Students who take out loans from private lenders to finance their education should have the same right to discharge their debt in bankruptcy that other borrowers enjoy, Illinois Senator Dick Durbin said today.
“While the overall growth in student indebtedness is troubling, the most pressing concern is private student loans,” Durbin, the No. 2 Senate Democrat, said in prepared remarks at a Senate judiciary subcommittee hearing. “These private student loans are a far riskier way to pay for an education than federal loans.”
Outstanding student-loan debt reached an estimated $867 billion in the fourth quarter, and is greater than total U.S. credit-card debt. The student debt includes private loans, which don’t offer options as some government-backed loans when borrowers become financially distressed, including income-based repayment.
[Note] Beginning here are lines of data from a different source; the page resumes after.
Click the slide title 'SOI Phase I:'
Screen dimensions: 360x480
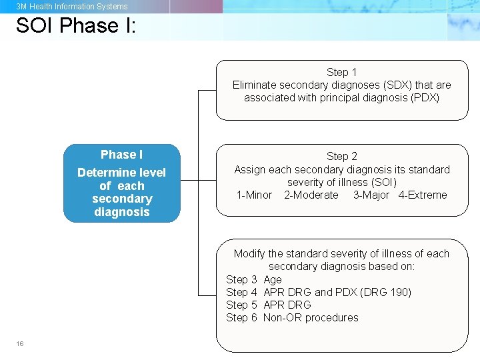76,25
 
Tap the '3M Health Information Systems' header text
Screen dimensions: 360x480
72,7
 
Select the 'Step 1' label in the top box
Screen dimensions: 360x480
341,72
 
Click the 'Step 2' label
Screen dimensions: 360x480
341,157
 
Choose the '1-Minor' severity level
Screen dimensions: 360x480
254,195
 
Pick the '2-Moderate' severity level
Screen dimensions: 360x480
311,195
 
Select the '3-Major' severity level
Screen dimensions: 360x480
371,195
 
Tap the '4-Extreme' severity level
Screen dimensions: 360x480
423,195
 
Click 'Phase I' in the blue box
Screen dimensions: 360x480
121,155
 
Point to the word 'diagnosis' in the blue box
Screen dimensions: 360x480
121,212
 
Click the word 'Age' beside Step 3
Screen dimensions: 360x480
273,279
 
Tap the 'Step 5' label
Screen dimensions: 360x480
241,305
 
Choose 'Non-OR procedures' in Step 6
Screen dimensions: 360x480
311,317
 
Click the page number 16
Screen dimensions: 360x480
20,343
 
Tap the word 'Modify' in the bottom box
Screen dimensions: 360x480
249,254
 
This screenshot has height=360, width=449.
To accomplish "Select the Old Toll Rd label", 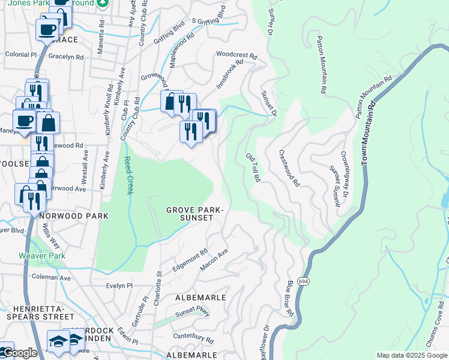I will (x=253, y=167).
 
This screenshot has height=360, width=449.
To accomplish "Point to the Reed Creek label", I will (x=128, y=175).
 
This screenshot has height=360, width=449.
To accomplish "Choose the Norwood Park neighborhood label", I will (x=74, y=215).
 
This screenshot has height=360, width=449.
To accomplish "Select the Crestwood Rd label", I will (x=289, y=169).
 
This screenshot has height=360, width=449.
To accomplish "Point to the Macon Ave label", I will (x=215, y=260).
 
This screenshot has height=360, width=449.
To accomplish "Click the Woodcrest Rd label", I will (x=237, y=53).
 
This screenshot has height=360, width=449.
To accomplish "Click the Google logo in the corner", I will (x=19, y=353).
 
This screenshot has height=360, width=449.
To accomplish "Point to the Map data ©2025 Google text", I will (x=412, y=355).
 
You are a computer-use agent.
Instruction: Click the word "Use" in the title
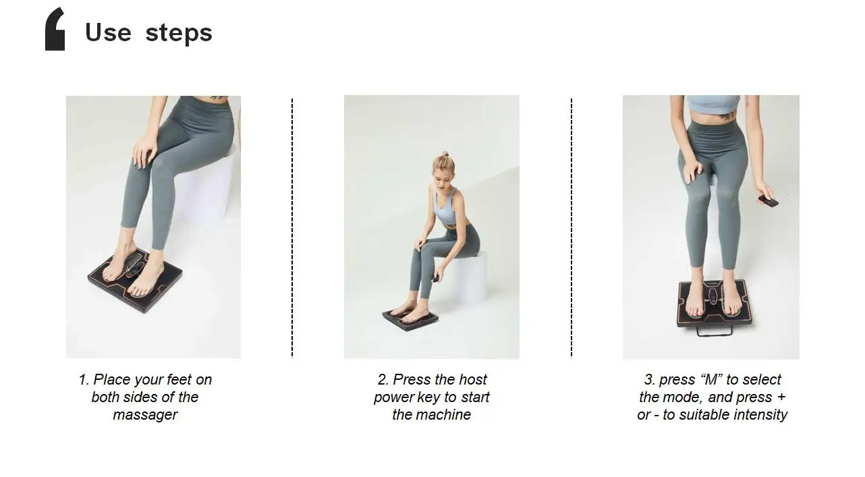coord(108,32)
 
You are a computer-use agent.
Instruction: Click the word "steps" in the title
coord(179,33)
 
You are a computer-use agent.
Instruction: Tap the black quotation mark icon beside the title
coord(55,29)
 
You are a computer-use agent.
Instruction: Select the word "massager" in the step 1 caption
coord(145,415)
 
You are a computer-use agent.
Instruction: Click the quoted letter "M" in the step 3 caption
coord(710,380)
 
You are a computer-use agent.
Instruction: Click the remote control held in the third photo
coord(768,200)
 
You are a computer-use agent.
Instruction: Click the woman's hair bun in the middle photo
coord(444,155)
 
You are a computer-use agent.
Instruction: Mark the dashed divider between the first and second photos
coord(292,227)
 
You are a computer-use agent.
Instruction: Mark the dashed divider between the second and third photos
coord(571,227)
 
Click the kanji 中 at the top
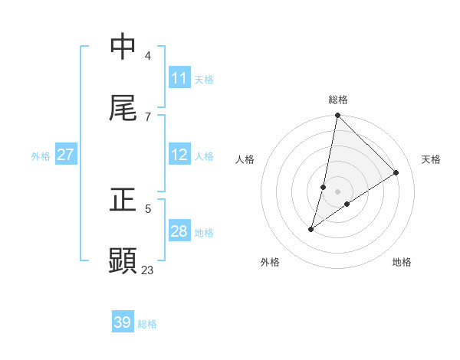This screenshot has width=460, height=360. (123, 47)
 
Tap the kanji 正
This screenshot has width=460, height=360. (123, 200)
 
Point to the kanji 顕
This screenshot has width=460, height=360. (123, 260)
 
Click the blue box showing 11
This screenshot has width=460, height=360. (179, 78)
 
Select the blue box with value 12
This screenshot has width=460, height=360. (179, 155)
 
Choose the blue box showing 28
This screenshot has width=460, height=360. (179, 231)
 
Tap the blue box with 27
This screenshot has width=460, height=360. (65, 155)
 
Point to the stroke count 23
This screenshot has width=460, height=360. (148, 269)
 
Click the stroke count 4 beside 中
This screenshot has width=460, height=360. (148, 55)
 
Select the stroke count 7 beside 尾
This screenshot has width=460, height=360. (148, 116)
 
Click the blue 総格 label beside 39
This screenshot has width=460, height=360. (147, 324)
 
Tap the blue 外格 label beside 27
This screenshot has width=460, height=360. (41, 156)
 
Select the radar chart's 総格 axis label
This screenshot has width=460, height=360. (337, 100)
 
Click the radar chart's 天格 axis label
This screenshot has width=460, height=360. (431, 159)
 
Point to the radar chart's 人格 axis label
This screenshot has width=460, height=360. (245, 159)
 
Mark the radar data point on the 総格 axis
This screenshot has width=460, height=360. (337, 116)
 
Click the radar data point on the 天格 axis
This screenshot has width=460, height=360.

Durbin introduced a bill in May to eliminate a 2005 provision that made privately issued student loans nondischargable in bankruptcy.
Five years after graduating from Harrington College of Design in Chicago, Danielle Jokela has yet to find a job as a designer and struggles to repay more than $98,000 in student loans.
“I’m asking you to create legislation that will empower us to overcome this burden, and prevent future students from falling into the same trap,” Jokela said in prepared testimony for the hearing. She has a monthly debt payment of about $830, about 28 percent of her current income.
Harrington is operated by for-profit college company Career Education Corp.